The Casa Real de Iloilo (Royal House of Iloilo), also known as the Old Iloilo Provincial Capitol, was the residence of the alcalde-mayor, or governor, then the highest Spanish official in Iloilo, Philippines. It is located on General Luna Street in Iloilo City. The National Historical Institute (NHI) formally recognized the Old Capitol as a historical landmark through a marker installed on its walls on April 11, 2010.

History 
The Casa Real de Iloilo was originally a one-story stone building where the provincial government offices were located after its completion in 1869. Gov. Enrique Fajardo finished construction of the second story in 1873, with first-class wood and a galvanized iron roof. He was also the first governor to establish an official residence in what was at the time the biggest and most elegant provincial capitol in the Philippines. Two publications in Madrid hailed it as "the magnificent Casa Real" and "the best of its kind, the most commodious and largest in the Philippines."

On April 11, 1901, the U.S. Philippine Commission headed by William Howard Taft inaugurated the civil government of Iloilo and inducted Gen.
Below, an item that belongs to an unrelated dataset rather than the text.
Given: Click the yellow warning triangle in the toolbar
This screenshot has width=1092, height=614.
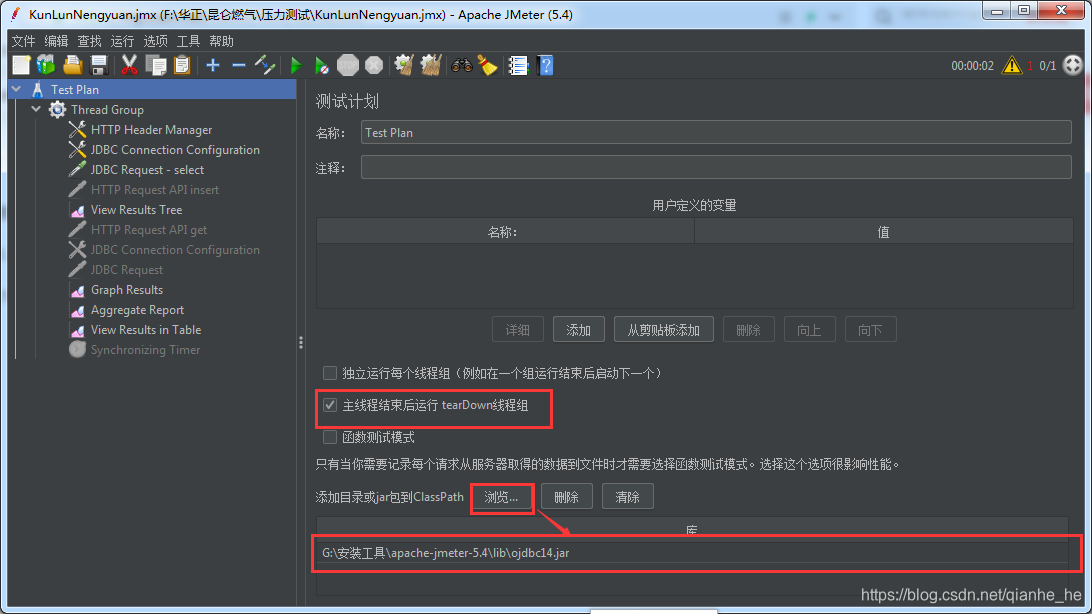Looking at the screenshot, I should 1014,65.
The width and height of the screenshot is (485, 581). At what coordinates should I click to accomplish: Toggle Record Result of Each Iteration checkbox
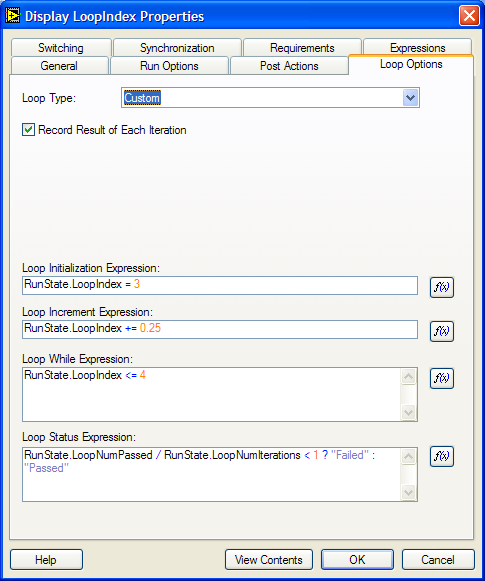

Martin T. Delgado as the first provincial governor at the Casa Real. Seven years later, on December 27, 1907, Gov. Benito Lopez was assassinated in the same building. The Casa Real was renovated in 1910 and heavily damaged in World War II. A large annex was built after the war, but it was gutted by fire in 1998. 

In 1927, the flagstaff or flagpole gave way to the Arroyo Fountain in front of the building in honor of Senator Jose Maria Arroyo. The fountain also serves as the kilometre zero of Panay Island.

The building was declared a historical landmark in 2010 by the National Historical Commission of the Philippines. It was restored to its pristine grandeur in time for the 2015 Independence Day celebration. This paper tells the colorful 150-year story of the Casa Real de Iloilo, where 18 Spanish and 29 Filipino governors have held office.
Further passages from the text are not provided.